What is an example of an antiport in transporter protein in active transport?

Answer 20

Na + — H+ exchanger.

na moves towards its electron gradient while H moves out of its electrochemical gradient

Question 21

Why is H pumped against its electrochemical gradient in Na-H exchanger ?

Answer 21

Cytosolic Ph needs to be regulated for optimal enzyme function (about 7.2)

but excess H+ occurs in the cytosol from acid forming reactions, leaks out of lysosomes (making ph 5)

So the transporters maintain cytosolic pH.

Question 22

Under what conditions does the transporter protein’s activity increase? in Na+ - H exchanger

Answer 22

When the environment becomes more acidic, the activity increases.

Question 23

What is the role of Na+/K+ pump?

Answer 23

It helps to push the sodium out of the cell to use that sodium as solute in the Na+-glucose symport and Na+- H exchanger.

This pump is a plasma membrane ATP-driven pump.

Question 24

What are the 3 types of ATP driven pumps?

Answer 24

1) P-type pumps
2) V-type pumps
3) ABC transporter

Question 25

What is an example of P type pump and how can you recognise P type pumps?

Answer 25

Flippase is an example of P-type pump as it transports phospholipids. Or even sodium potassium pumps, in whwich they both are moved against their gradients. 3Na move out and 2 K move in

You can remember this using the acronym - it Pees itself.

It phosphorylates itself. and uses ATP. May P-type pumps transport IONS.

Question 26

Why are P-type pumps generally used?

Answer 26

they function in generating and maintaining electrochemical gradients

Question 27

How many ATP’s does ABC pump use?

Answer 27

2, and this pumps out toxins

Question 28

What is the role of V-type pumps?

Answer 28

They use ATP to pump H+ into lumen to make it acidifying.

Question 29

V-Type pump vs F-Type ATP synthase

Answer 29

V-types uses atp and makes adp and p and uses that energy to push H against its electron gradient

F type ATP syntahse uses H and makes ATP.

Question 30

Which side does apical domain face on an epithelial cell?

Answer 30

It faces the gut lumen, faces out

Question 31

Which side does lateral domain face on an epithelial cell?

Answer 31

It faces the plasma membrane of other cells

Question 32

Which side does basil lamina domain face on an epithelial cell?

Answer 32

It faces the extra cellular fluid.

Question 33

What is the role of tight junctions?

Answer 33

They stop things from flowing laterally into other cells. And they also restrict proteins from coming in.

Question 34

How does glucose flow gut to the blood stream?

Answer 34

the gut lining has epithelium cells which together form the villis.

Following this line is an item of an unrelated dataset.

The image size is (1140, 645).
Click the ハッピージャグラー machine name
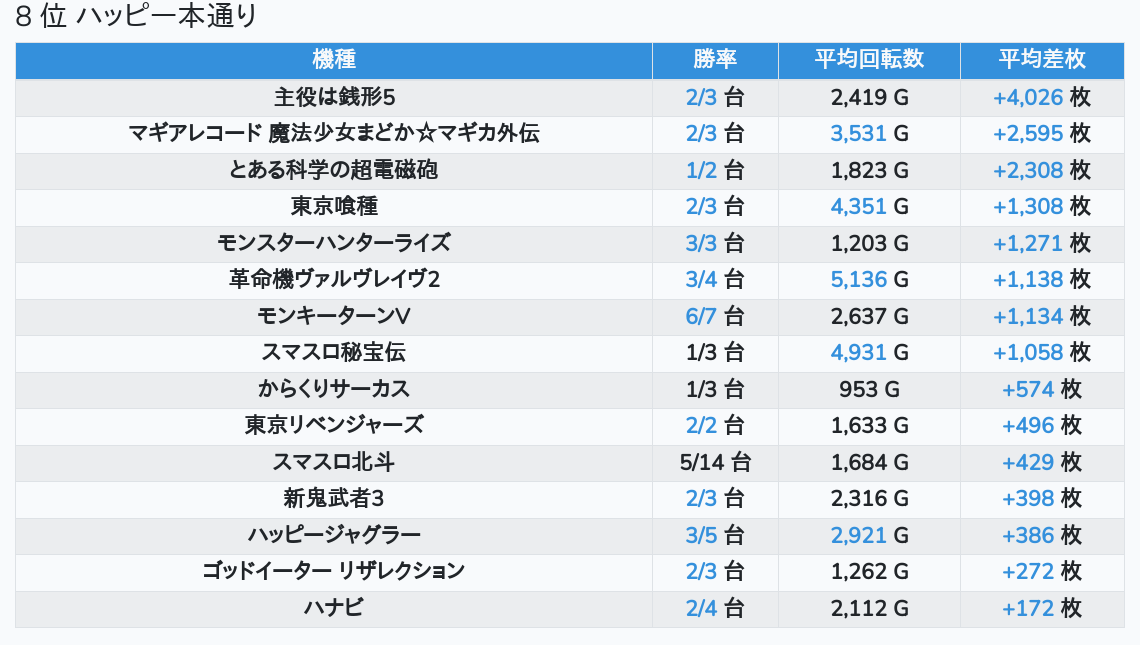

Now the top of the cell called apical domain face the gut lumen and the lteral domian faces other cells while the basil lamina faces the extra cellular matrix or the blood stram.

Now glucose is really low in the gut, so it uses a sodium-glucose pump and pumps the stuff into the cytosol. Now the high conc of glucose in the cytosol leads to using the GLUT-uniporter via passive transport into the blood stream.

Question 35

What type of pump does plant cell use?

Answer 35

Its a P-type pump, and it pumps out h+ and generates H+ electrochemical gradient. it carries out active transport, electrical signaling and regulates the pH.